___ Excerpt provided ___

For K-Means Fast, clustering quality decreased starting at 11 clusters, with poor clustering observed at 13 clusters and clusters without membership noted at 38. This evidence suggests that this method behaves like K-Means. Except for the 2 and 3 clusters, all others were similar, with a higher silhouette index belonging to 2 clusters. Unsimilarity between clusters was observed only for courtesy, aesthetics, and perceived value indices. For the execution of the K-medoids algorithm, instead of using the average of the data, the mode was calculated and utilized for clustering. This algorithm operates based on the median index.

Additionally, we observed that the arrangement or order of variables does not significantly impact the clustering result, as this model performs clustering based on the dataset itself. Poor clustering began at 9 clusters and continued until 16 clusters, with no membership observed at 17. Except for the 2, 3, and 4 clusters, all other clusters were similar, and the higher silhouette index belonged to the 4 clusters, with dissimilarity between clusters observed only for attitude.

___

• [What you need to do]:
1 > Decide whether each statement below agrees with the excerpt on clustering methods. Answer yes or no for each, and quote the words of the excerpt that settle it.
(a) For K-Means Fast, clusters without membership were noted at 38.
(b) For K-Means Fast, the higher silhouette index belonged to 3 clusters.
(c) For the K-medoids algorithm, the average of the data was used for clustering.
2 > Carry on the excerpt on clustering methods from the point where it stops.

___ Provided information ___

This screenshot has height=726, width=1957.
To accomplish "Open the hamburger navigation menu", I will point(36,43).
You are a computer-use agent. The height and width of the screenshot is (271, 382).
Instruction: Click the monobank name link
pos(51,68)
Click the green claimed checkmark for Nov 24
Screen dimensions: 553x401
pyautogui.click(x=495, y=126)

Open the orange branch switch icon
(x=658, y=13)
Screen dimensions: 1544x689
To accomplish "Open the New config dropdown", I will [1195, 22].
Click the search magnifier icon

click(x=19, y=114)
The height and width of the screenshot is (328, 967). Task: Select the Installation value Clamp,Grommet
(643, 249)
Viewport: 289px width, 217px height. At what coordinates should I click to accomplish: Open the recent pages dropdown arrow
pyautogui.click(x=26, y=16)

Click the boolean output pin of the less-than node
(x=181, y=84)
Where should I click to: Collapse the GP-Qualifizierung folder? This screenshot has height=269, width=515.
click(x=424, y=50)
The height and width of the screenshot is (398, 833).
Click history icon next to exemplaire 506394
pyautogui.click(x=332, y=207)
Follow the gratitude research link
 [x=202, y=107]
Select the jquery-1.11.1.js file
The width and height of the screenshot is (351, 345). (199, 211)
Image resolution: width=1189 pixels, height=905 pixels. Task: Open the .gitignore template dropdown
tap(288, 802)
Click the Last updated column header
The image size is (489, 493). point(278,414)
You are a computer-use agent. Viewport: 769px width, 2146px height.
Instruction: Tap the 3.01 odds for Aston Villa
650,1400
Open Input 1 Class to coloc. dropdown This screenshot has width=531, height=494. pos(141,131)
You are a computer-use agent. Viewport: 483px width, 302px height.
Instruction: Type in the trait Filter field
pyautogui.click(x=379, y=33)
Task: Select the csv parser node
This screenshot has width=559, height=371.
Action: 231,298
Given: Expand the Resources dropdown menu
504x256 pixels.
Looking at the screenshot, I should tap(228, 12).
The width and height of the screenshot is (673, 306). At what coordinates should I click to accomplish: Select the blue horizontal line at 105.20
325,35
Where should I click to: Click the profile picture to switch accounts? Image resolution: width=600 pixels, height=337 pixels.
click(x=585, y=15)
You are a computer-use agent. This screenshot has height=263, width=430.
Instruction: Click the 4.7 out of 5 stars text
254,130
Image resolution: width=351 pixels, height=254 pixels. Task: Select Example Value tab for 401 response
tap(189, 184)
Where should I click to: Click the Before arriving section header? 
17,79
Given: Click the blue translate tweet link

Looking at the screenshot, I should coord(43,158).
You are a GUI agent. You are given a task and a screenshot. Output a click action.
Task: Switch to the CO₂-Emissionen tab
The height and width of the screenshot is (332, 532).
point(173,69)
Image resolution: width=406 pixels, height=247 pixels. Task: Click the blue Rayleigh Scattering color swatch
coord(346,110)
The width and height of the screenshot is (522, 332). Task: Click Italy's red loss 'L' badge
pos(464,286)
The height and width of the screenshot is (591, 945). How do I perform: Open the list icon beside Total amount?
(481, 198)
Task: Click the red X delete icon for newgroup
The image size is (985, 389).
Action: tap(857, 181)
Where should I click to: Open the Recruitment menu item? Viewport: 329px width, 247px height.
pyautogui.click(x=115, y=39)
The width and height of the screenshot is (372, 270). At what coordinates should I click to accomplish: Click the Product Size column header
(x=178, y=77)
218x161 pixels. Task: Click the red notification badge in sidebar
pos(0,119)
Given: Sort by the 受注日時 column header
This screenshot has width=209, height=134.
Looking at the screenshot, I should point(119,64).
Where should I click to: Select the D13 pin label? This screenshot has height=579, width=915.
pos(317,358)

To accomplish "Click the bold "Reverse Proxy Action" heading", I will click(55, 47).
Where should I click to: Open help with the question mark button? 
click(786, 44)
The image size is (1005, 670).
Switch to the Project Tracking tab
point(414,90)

___

• [Results by task]:
1 >
(a) Yes: "clusters without membership noted at 38"
(b) No: "with a higher silhouette index belonging to 2 clusters"
(c) No: "instead of using the average of the data, the mode was calculated and utilized for clustering"

2 >
There are two adjustable variables in the DBSCAN model: epsilon and the minimum points. Different values for these variables were tested; however, no improvement in clustering quality was observed. This means that some members did not belong to any cluster and were referred to as noise. For the random algorithm, clustering quality decreased starting at 11 clusters, with poor clustering observed at 26 clusters and clusters without membership noted at 46. This method behaves similarly to K-Means and K-Means Kernel, with all clusters being similar, resulting in the silhouette test not being conducted. For Fuzzy C-Means, clustering quality decreased starting at 8 clusters, with poor clustering noted at 12 clusters and a cluster without membership observed at 13. This suggests that this method is sensitive; except for 2 and 3 clusters, all others were similar, with a higher silhouette index belonging to 2 clusters. Unsimilarity between clusters was observed only for aesthetics, courtesy, access, attitude, and perceived value. In the Flatten method, poor clustering appeared at 2 clusters, with a cluster without membership observed at 8, indicating that this method is unfriendly to Likert scale data. For the Canopy method, there are three adjustable variables: T1, T2, and seeding quantity. Different values for these variables were tested. The default values are seeding = 1, T1 = -1.25, and T2 = -1.0. T1 represents the distance to use; values less than 0 are taken as a positive multiplier for the T2 distance, which also represents distance. Values less than 0 should be set using a heuristic based on the attribute’s standard deviation, making it effective only during batch training. Since these numbers result from scientific work by the producers, we did not alter their relationships; instead, we adjusted them by adding or subtracting from this ratio. These changes did not affect the output results, but modifying the seeding made the results distinguishable. Clusters in field 10 are weak, while in field 1, they are better.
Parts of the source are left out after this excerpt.